Submitted to: Meeting Abstract
Publication Type: Abstract Only
Publication Acceptance Date: 4/7/2011
Publication Date: 4/11/2011
Citation: Wisniewski, M.E., Liu, J., Macarisin, D., Droby, S., Hershkovitz, V. 2011. Suppressive-subtractive cDNA analysis indicates that elevated yeast antioxidant gene expression is associated with increased stress tolerance and biocontrol efficacy in the antagonistic yeast, Candida Oleophila [abstract]. International Congress Postharvest Pathology, Lleida, Spain, p. 109. Interpretive Summary:
Technical Abstract: Several yeast species have been used as biocontrol agents against postharvest diseases of fruits and vegetables. The objectives of the current study are to develop a better understanding of the role of reactive oxygen species (ROS) in relation to viability and biocontrol activity of Candida oleophila, and to develop strategies to improve the efficacy of yeast biocontrol agents.
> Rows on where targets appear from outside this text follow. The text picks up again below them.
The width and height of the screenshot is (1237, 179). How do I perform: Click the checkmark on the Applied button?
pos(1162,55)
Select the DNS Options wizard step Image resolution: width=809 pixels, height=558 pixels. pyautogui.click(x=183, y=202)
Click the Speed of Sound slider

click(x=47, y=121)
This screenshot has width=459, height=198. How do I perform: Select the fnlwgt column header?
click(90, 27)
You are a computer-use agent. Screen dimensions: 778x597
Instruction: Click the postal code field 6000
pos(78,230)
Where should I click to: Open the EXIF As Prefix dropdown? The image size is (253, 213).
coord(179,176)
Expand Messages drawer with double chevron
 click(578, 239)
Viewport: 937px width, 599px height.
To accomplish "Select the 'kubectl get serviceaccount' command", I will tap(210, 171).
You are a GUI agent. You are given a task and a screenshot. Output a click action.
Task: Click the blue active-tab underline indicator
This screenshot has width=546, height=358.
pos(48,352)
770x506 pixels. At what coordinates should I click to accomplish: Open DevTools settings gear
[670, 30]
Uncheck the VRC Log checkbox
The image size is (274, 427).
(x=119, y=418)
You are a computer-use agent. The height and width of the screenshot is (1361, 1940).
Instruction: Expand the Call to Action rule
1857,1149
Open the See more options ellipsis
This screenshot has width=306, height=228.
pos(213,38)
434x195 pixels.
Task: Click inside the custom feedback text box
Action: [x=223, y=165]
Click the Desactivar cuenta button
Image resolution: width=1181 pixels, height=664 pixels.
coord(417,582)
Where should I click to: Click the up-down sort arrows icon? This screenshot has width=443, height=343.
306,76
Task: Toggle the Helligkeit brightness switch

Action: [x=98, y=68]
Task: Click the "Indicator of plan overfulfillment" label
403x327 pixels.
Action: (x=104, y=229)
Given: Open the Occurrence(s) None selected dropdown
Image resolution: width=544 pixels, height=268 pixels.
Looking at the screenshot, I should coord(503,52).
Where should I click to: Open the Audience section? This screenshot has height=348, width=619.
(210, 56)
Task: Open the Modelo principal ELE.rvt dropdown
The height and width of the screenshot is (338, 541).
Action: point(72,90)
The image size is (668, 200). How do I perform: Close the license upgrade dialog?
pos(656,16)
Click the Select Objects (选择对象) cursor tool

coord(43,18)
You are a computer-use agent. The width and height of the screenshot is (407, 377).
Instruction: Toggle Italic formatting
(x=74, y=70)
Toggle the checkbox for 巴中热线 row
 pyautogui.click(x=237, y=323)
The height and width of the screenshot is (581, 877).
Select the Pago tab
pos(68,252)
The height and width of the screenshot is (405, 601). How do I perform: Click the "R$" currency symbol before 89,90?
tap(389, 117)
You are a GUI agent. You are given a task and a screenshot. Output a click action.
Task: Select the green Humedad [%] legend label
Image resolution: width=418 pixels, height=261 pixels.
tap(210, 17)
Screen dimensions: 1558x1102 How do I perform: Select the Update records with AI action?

Previously, we demonstrated that a mild heat shock (HS) pretreatment could improve the tolerance of Metschnikowia fructicola to subsequent high temperature and oxidative stress, and also improve biocontrol activity against Penicillium expansum on apple fruit (Liu et al. 2011). Additionally, we found that pre-exposure of yeast cells to a solution of 1.0 mM glycine betaine enhanced the tolerance of Cystofilobasidium infirmominiatum to oxidative stress and also improved biocontrol efficacy (In Review). In the present study, a mild oxidative stress pretreatment (30 min at 5.0 mM H2O2) improved the tolerance of C. oleophila to heat and oxidative stresses, and its biocontrol efficacy. Suppression subtractive cDNA hybridization (SSH) analysis was used to identify gene expression in yeast exposed to sub-lethal oxidative stress compared to untreated controls. Levels of gene expression were confirmed using semi-quantitative PCR. Data indicated that antioxidant genes, such as Catalase, Glutathione oxidoreductase, and Glutathione peroxidase/redox transducer, were upregulated. The elevated expression of these genes contributed to less ROS accumulation and a lower level of protein oxidation under heat and oxidative stresses. Moreover, the stress-adapted yeast showed higher growth rate in YPD with pH 4 and in apple fruit. Collectively, results indicate oxidative stress adaptation contributed to improvement in stress tolerance and biocontrol efficacy of C. oleophila by a mechanism that involves the activation of antioxidant gene expression in yeast.